**** SUPPLIED DATA

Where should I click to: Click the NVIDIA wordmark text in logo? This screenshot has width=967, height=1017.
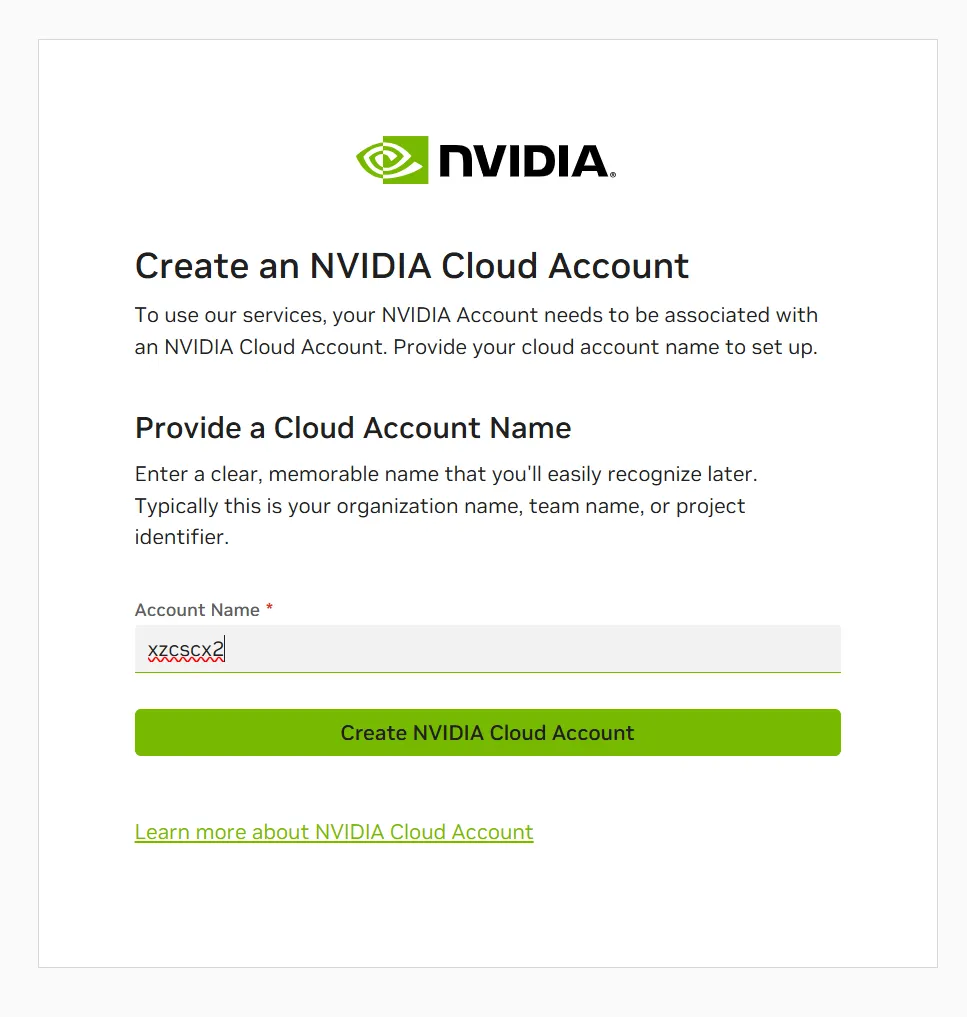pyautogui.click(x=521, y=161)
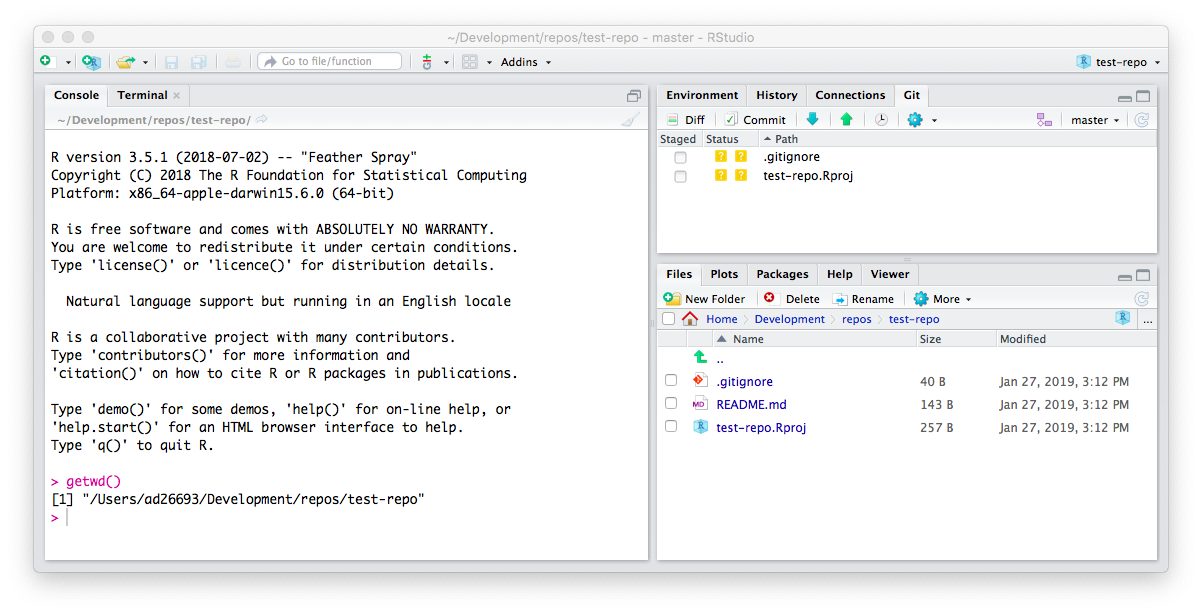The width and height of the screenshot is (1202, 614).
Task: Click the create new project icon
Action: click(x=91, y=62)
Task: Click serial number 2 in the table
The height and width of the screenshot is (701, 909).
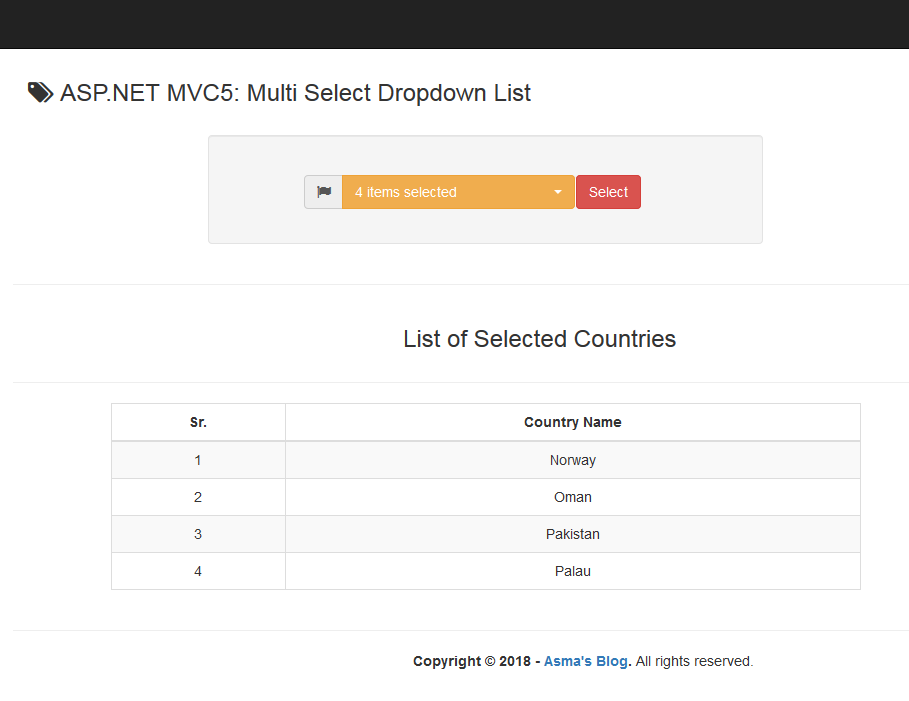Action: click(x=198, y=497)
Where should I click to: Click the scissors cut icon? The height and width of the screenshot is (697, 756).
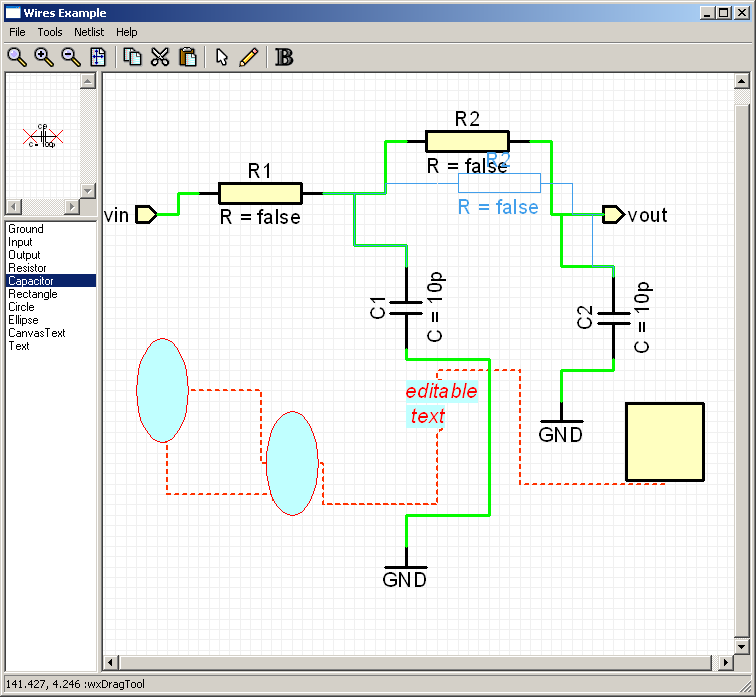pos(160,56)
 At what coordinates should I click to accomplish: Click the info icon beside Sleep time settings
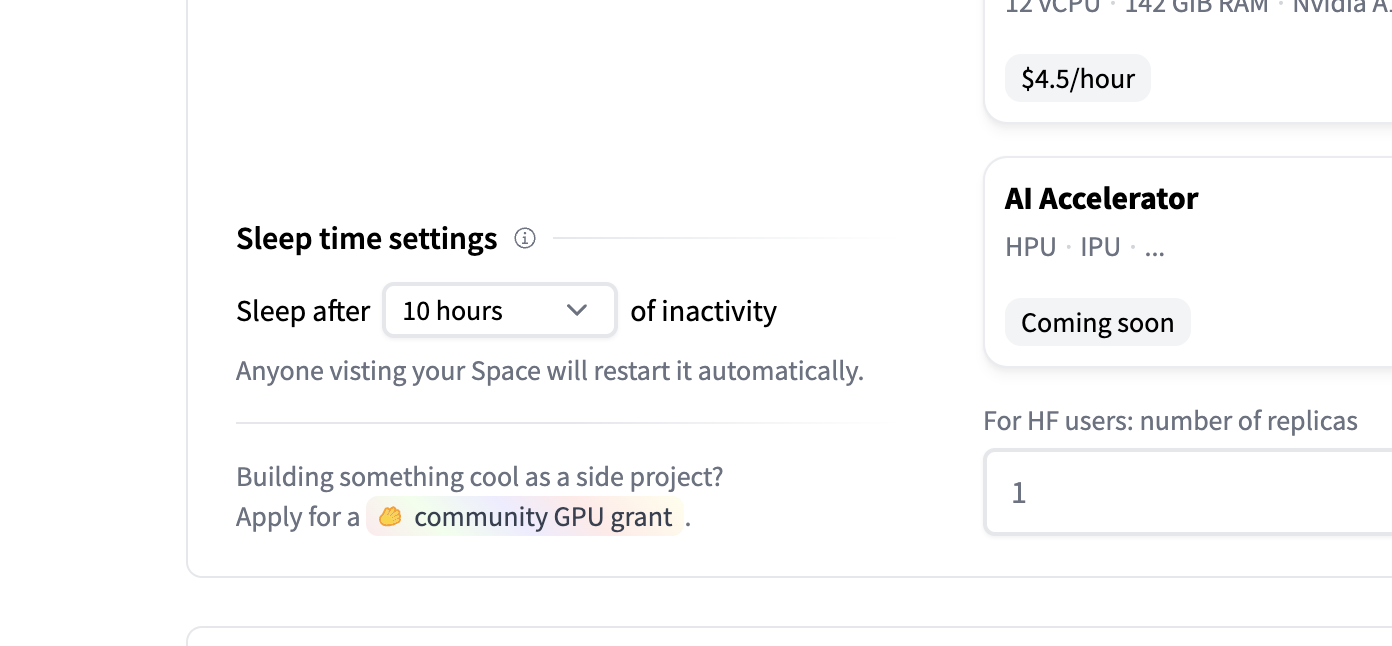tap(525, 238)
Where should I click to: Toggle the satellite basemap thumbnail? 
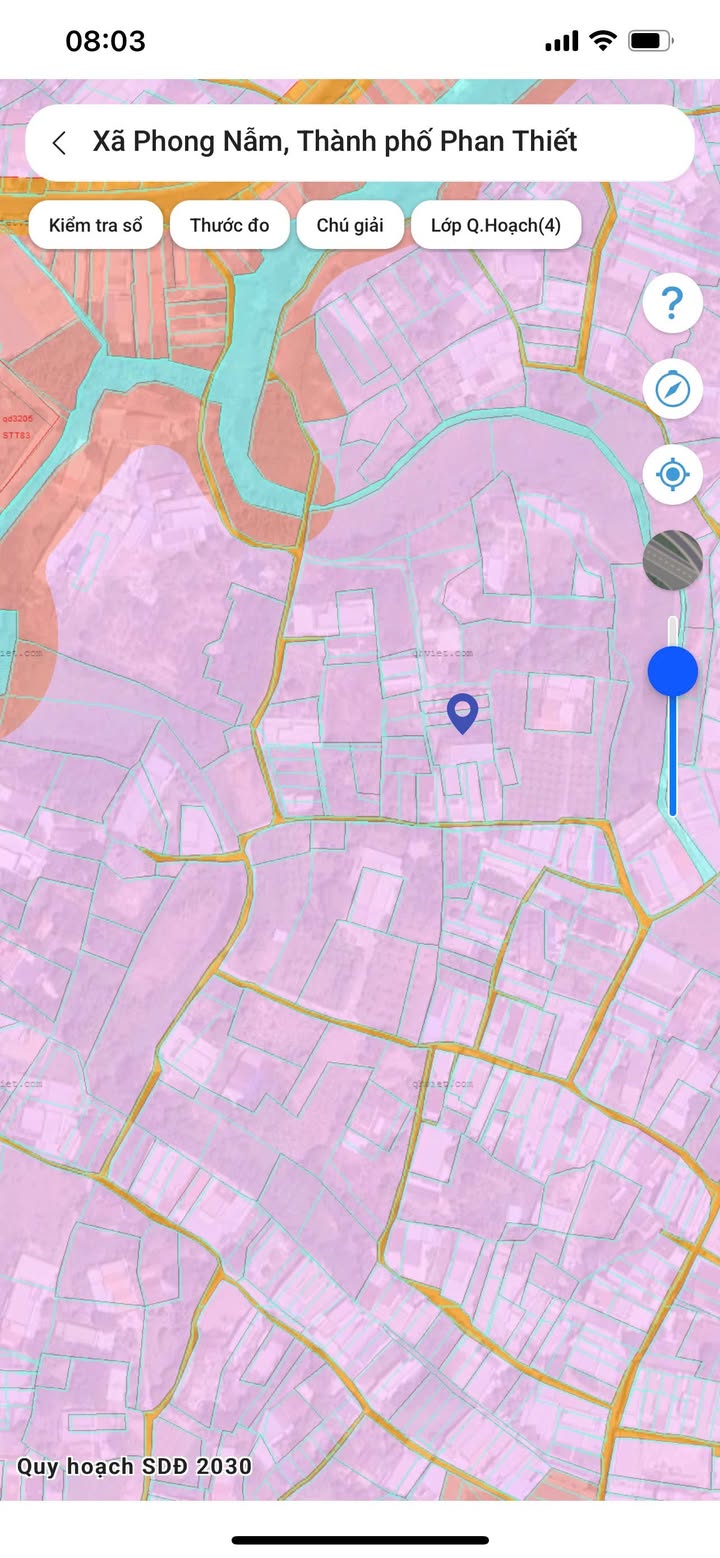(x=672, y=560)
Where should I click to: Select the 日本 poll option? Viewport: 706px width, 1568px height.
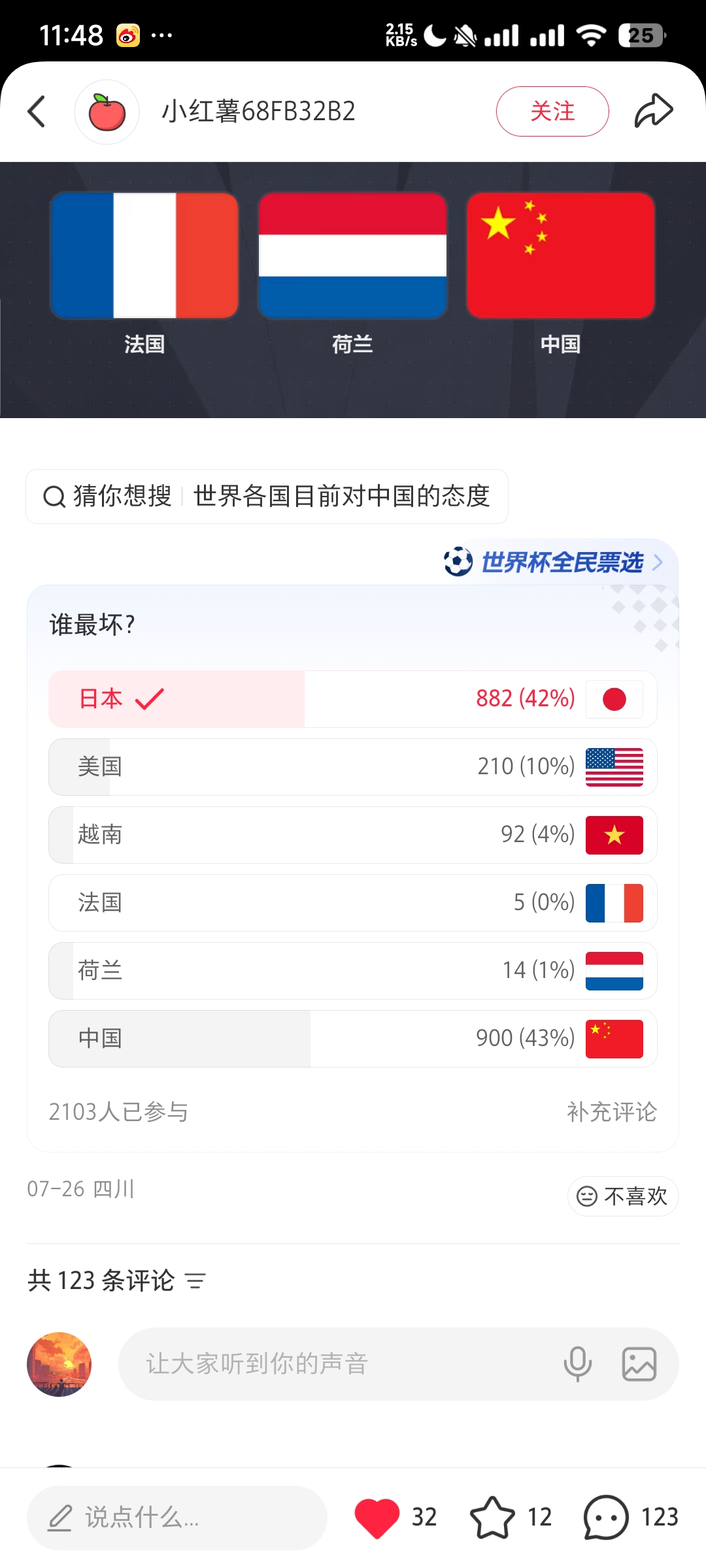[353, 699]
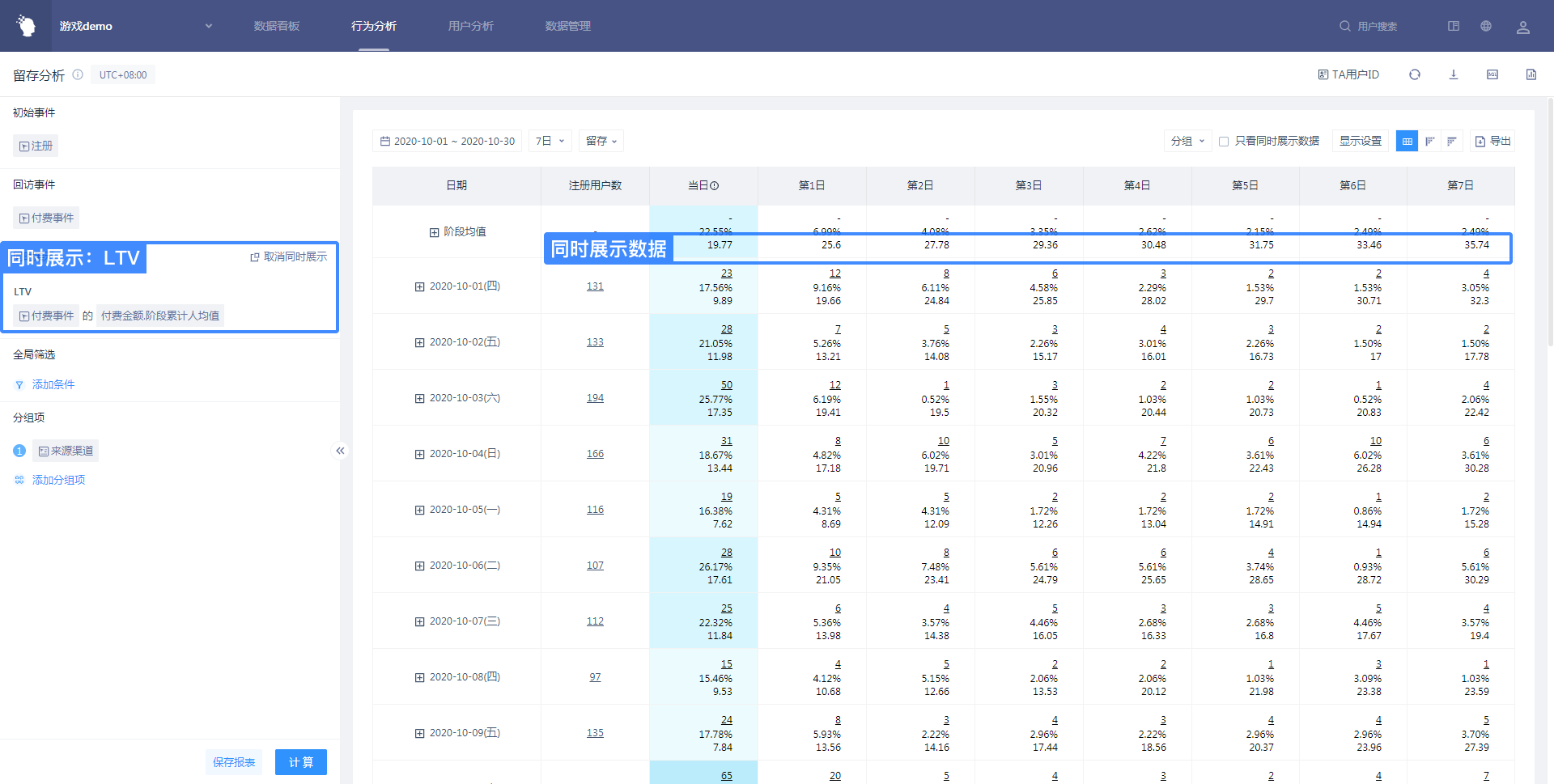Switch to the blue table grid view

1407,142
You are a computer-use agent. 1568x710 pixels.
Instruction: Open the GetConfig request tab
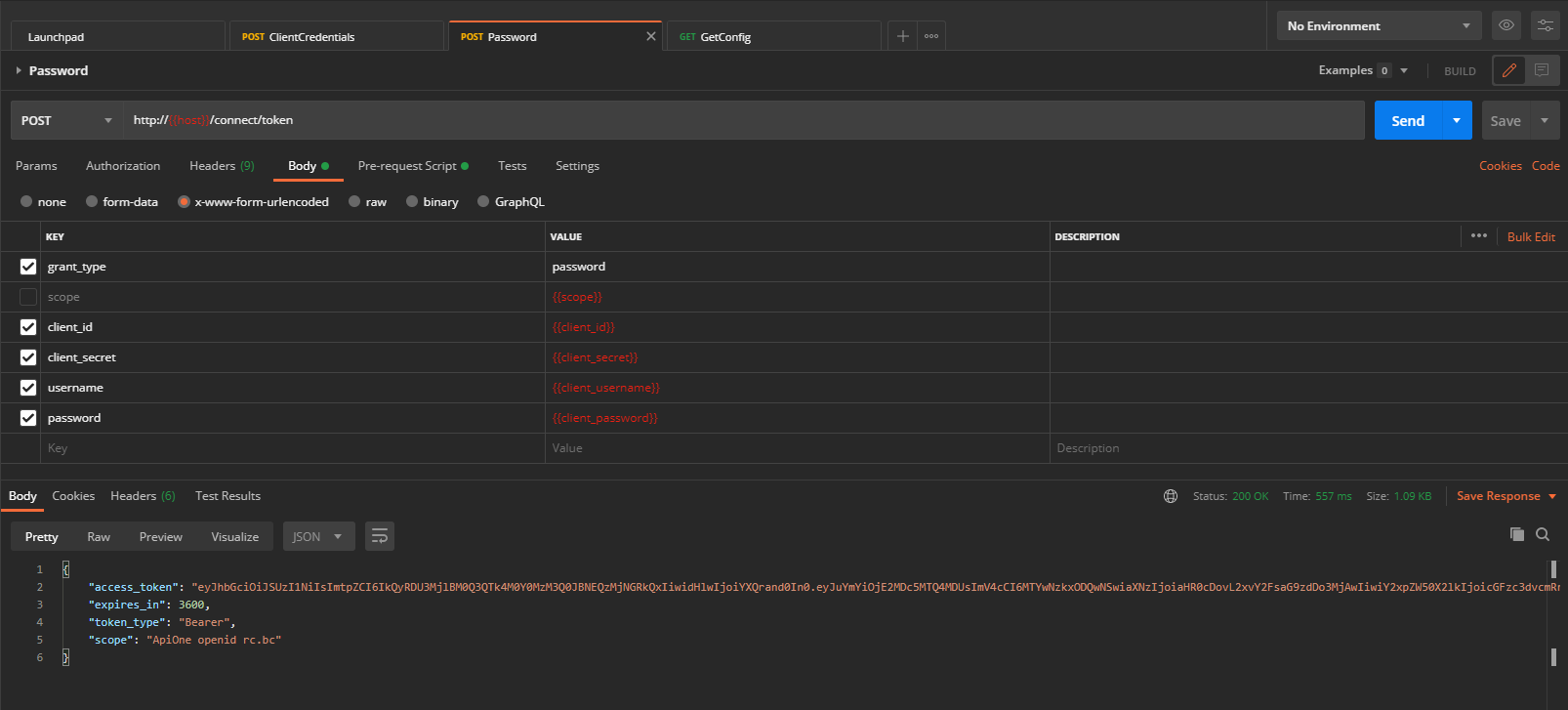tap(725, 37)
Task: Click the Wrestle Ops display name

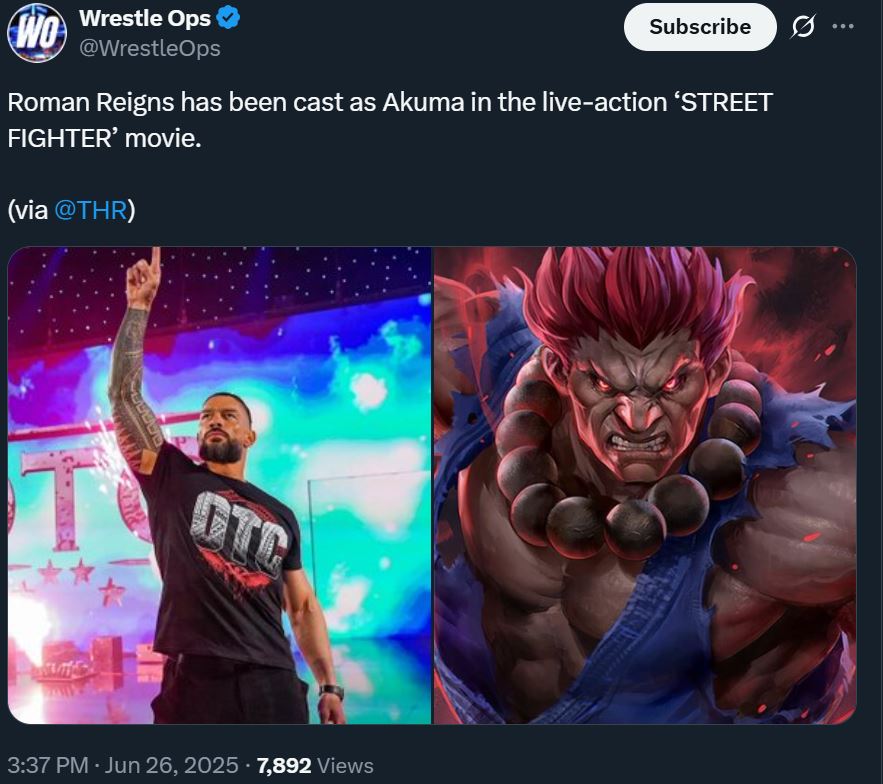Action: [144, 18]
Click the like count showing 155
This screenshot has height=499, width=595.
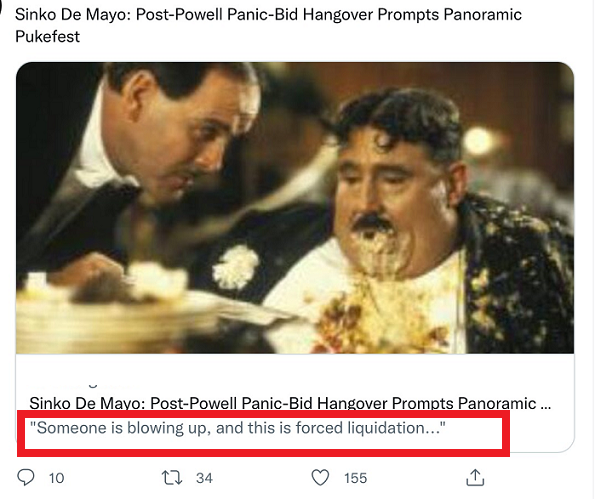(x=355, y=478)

********

**YOUR GOAL**
All entries above should be returned exactly, apart from their pictures.

**SOLUTION**
Where should I click to: Click the NVIDIA wordmark text in logo? This screenshot has width=967, height=1017.
pyautogui.click(x=521, y=161)
The width and height of the screenshot is (1202, 614).
Task: Click the create new project icon
Action: click(x=91, y=62)
Task: Click serial number 2 in the table
The height and width of the screenshot is (701, 909).
Action: click(x=198, y=497)
Where should I click to: Click the scissors cut icon? The height and width of the screenshot is (697, 756).
pos(160,56)
 At what coordinates should I click to accomplish: Click the info icon beside Sleep time settings
tap(525, 238)
Where should I click to: Toggle the satellite basemap thumbnail? 
(x=672, y=560)
Where should I click to: Select the 日本 poll option? Viewport: 706px width, 1568px height.
[353, 699]
Switch to the blue table grid view

1407,142
You are a computer-use agent. 1568x710 pixels.
Instruction: Open the GetConfig request tab
tap(725, 37)
Task: Click the Wrestle Ops display name

Action: [144, 18]
Click the like count showing 155
This screenshot has height=499, width=595.
(x=355, y=478)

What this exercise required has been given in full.